The context narrows the search to one region of the page, and the semantic string says what the user actually clicks. This is **more precise than ARIA or CSS alone** because it combines structural scope with human-readable intent.

Supported strategies: `css`, `xpath`, `id`, `name`, `role`, `frame`, `shadow`, `pw`. Shadow DOM has its own page — see [Shadow DOM](/shadow). Playwright-specific locators use the `pw` strategy: `{ pw: '[data-testid="save"]' }`. To test components by their accessible role, use [ARIA locators](#aria-locators).

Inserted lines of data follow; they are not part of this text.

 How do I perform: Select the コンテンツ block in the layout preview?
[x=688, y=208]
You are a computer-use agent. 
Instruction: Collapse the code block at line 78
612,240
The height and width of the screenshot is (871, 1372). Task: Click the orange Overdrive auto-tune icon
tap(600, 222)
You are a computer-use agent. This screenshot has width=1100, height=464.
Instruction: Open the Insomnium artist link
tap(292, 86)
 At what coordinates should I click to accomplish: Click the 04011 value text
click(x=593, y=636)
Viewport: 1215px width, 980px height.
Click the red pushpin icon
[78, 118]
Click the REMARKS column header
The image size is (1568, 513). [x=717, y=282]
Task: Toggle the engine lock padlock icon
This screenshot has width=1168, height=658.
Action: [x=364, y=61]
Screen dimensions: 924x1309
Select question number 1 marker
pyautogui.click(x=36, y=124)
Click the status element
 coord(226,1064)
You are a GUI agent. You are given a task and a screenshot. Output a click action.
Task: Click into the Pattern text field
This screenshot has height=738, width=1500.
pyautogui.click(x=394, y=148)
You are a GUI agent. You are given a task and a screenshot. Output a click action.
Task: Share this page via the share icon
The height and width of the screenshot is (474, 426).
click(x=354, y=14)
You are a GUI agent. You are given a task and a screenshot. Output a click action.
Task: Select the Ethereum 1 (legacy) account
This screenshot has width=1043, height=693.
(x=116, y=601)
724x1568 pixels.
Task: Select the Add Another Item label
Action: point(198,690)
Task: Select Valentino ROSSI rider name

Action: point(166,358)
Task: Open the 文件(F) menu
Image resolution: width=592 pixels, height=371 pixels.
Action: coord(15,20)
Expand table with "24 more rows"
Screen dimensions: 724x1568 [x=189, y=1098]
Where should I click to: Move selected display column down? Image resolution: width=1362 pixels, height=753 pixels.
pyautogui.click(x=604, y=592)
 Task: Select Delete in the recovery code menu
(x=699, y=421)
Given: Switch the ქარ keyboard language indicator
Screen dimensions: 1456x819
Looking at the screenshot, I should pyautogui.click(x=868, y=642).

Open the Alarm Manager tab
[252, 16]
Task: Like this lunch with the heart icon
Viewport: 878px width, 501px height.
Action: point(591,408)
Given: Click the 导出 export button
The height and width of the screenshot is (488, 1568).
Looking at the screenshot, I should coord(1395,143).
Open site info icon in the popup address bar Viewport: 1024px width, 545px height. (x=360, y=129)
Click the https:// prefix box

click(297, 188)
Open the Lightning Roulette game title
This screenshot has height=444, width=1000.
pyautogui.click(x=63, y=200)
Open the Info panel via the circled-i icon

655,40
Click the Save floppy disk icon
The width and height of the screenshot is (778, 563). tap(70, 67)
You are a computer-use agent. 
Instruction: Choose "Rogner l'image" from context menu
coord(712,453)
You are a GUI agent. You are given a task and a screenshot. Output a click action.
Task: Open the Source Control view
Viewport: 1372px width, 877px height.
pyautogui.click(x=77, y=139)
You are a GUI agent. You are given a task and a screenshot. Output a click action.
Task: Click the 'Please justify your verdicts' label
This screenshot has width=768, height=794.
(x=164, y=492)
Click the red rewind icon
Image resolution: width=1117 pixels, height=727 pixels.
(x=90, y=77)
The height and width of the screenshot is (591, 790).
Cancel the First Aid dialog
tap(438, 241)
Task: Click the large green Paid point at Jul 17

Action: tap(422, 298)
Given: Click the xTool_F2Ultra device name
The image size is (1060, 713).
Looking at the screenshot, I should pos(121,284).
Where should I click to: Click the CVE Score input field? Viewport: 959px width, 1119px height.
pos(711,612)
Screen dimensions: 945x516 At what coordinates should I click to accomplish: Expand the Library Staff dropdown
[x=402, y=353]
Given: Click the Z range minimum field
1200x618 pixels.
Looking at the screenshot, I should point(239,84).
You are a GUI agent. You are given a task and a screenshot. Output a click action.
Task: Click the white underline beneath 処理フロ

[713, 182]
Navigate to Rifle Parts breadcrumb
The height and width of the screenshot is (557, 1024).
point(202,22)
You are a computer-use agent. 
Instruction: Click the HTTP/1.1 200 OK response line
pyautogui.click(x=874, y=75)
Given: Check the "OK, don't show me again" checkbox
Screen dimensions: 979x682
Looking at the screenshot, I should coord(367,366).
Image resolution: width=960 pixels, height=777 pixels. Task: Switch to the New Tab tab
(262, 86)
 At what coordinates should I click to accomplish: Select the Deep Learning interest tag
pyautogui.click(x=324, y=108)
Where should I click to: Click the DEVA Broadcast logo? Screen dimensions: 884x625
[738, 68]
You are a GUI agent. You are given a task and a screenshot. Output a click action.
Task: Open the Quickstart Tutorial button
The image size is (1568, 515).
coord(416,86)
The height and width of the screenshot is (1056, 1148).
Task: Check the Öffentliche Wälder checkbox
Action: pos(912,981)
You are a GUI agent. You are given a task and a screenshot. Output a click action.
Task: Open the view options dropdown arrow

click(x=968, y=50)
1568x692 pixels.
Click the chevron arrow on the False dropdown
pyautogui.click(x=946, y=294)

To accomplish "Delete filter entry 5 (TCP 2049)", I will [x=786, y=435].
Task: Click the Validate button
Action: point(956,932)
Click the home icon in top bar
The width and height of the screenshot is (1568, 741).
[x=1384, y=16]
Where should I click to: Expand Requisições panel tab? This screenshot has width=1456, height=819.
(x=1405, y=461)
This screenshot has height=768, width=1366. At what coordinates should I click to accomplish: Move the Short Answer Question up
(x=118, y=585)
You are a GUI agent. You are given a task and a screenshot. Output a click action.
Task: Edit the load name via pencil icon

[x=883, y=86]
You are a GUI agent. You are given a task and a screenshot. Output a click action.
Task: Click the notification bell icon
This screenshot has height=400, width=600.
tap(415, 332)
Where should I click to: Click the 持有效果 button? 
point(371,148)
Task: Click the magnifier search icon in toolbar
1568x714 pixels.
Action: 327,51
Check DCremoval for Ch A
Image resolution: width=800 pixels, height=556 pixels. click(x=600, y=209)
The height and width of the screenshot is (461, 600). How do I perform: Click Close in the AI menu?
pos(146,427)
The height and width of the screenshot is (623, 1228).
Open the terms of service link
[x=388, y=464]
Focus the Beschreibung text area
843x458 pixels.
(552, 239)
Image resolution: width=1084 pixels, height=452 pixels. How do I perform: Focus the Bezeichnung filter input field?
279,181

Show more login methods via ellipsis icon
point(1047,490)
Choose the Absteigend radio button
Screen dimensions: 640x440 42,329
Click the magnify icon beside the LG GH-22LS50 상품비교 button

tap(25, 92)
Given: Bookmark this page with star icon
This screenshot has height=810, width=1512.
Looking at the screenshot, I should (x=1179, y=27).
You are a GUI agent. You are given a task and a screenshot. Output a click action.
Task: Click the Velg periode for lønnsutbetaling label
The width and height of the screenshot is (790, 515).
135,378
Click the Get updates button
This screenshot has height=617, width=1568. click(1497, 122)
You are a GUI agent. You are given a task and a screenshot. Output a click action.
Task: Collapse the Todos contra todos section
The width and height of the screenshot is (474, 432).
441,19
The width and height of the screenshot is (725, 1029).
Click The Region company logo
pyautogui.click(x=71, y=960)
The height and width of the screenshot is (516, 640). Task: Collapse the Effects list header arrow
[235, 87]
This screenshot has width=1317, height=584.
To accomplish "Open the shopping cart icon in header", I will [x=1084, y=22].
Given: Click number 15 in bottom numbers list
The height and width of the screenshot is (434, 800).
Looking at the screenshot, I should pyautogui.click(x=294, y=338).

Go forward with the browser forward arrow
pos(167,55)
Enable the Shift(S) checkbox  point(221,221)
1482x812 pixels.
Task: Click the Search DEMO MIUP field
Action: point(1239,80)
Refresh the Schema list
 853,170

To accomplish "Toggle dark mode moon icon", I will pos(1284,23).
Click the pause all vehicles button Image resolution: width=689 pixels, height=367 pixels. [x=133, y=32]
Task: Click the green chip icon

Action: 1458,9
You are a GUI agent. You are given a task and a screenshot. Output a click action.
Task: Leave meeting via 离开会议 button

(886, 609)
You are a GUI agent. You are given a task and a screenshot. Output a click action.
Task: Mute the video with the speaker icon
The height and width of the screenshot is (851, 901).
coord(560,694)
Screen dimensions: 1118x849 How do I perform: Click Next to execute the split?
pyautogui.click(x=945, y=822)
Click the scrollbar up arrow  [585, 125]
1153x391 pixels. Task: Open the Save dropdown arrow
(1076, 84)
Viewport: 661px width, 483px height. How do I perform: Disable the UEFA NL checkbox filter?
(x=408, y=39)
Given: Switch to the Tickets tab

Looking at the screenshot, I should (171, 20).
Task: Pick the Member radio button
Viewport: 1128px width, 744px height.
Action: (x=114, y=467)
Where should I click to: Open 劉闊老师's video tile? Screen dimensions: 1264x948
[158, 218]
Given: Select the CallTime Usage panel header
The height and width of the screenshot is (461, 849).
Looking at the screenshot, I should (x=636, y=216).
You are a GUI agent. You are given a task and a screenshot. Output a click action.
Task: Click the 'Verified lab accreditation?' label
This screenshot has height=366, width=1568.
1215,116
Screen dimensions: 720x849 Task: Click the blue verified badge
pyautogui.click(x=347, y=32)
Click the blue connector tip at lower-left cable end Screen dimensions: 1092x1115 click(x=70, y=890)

## Locator types at a glance

| Type | Example | Strengths | Weaknesses | Reach for it when |
|------|---------|-----------|------------|-------------------|
| **Semantic + context** | `I.click('Save', '.header')` | Reads like prose; survives CSS and ARIA refactors; the context disambiguates duplicates | Needs a stable region to scope into | **Default for stable suites.** Anywhere a label, button text, or placeholder identifies the element |
| **ARIA role** | `{ role: 'button', name: 'Save' }` | Survives markup changes; matches how users and screen readers identify elements; exposes accessibility gaps | Needs correct ARIA roles and accessible names; slower than CSS | The app follows accessibility guidelines and you want tests that mirror user intent |
| **Semantic (no context)** | `'Sign In'`, `'Email'` | No locator to maintain; reads like prose | Ambiguous when the same label appears more than once on the page | A label is unique on the page, or you are prototyping |
| **CSS** | `{ css: '.btn-save' }` or `.btn-save` | Fast; familiar to every web developer; composes with class, attribute, and pseudo-selectors | Couples tests to styling; breaks on CSS refactors; cannot match by visible text | A stable class, id, or data-attribute exists on the target |
| **XPath** | `{ xpath: '//table//tr[2]/td[last()]' }` | Walks the tree in any direction (`ancestor`, `following-sibling`); matches visible text | Verbose; slow; harder to read than CSS | You need text matching or axis navigation that CSS cannot express |
| **ID / name** | `#email`, `{ name: 'user[email]' }` | Shortest possible locator; unambiguous | Requires an `id` or `name` attribute to exist | Forms and elements with stable ids |
| **Accessibility id** | `~login-button` | Works in both web (`aria-label`) and mobile | Mobile apps need to expose the id | Cross-platform web and mobile tests |
| **Custom (`$foo`)** | `$register_button` | Encodes team convention (`data-qa`, `data-test`) in two characters | Needs the [customLocator plugin](/plugins#customlocator) | Your team uses dedicated test attributes |

## ARIA locators

ARIA role locators are the modern default. They identify elements the way assistive technology does — by role and accessible name — and they survive layout and class refactors that break CSS.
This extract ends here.